Disponha numa tabela Markdown, com as colunas Nº e Conteúdo, o trecho que começa na linha que contém "Where should I" e vai até a última das linhas abaixo, com as duas pontas incluídas e sem as linhas em branco. Deixe as imagens de fora da resposta.

══ Linhas fornecidas

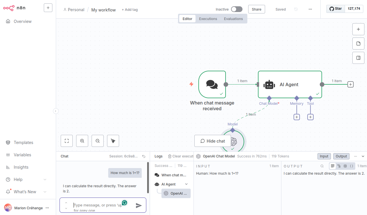Image resolution: width=367 pixels, height=215 pixels.
Task: Open the Evaluations tab
Action: pyautogui.click(x=233, y=18)
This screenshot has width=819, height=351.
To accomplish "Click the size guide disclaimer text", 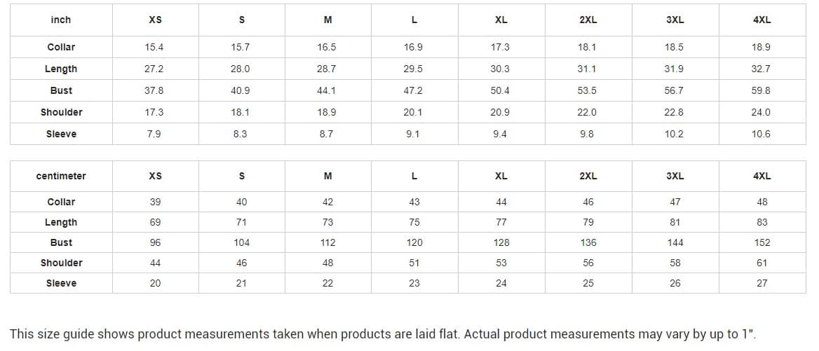I will click(383, 334).
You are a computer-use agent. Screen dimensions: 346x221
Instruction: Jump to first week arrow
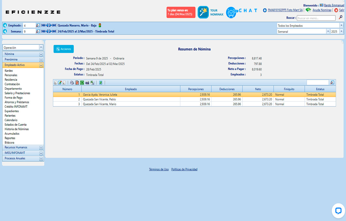[x=43, y=31]
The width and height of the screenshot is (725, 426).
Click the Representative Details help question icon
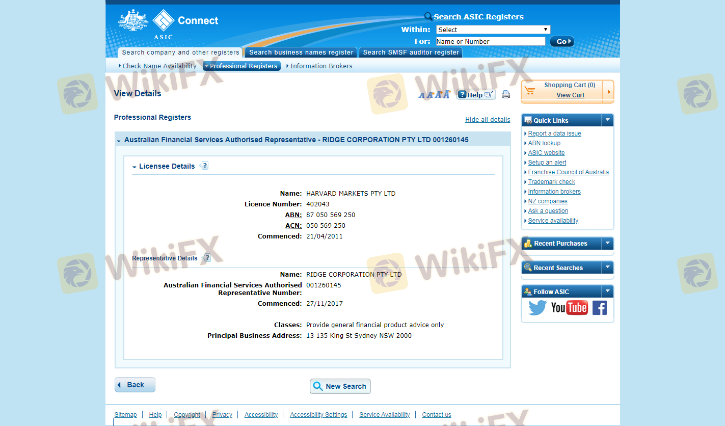coord(206,258)
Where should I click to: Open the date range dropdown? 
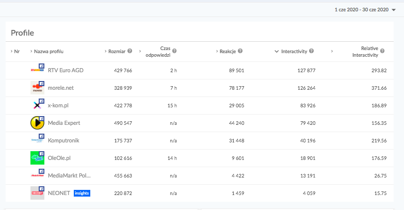364,10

════

Solução por escrito →
| Nº | Conteúdo |
|---|---|
| 1 | Where should I click to: Open the date range dropdown?  |
| 2 | 364,10 |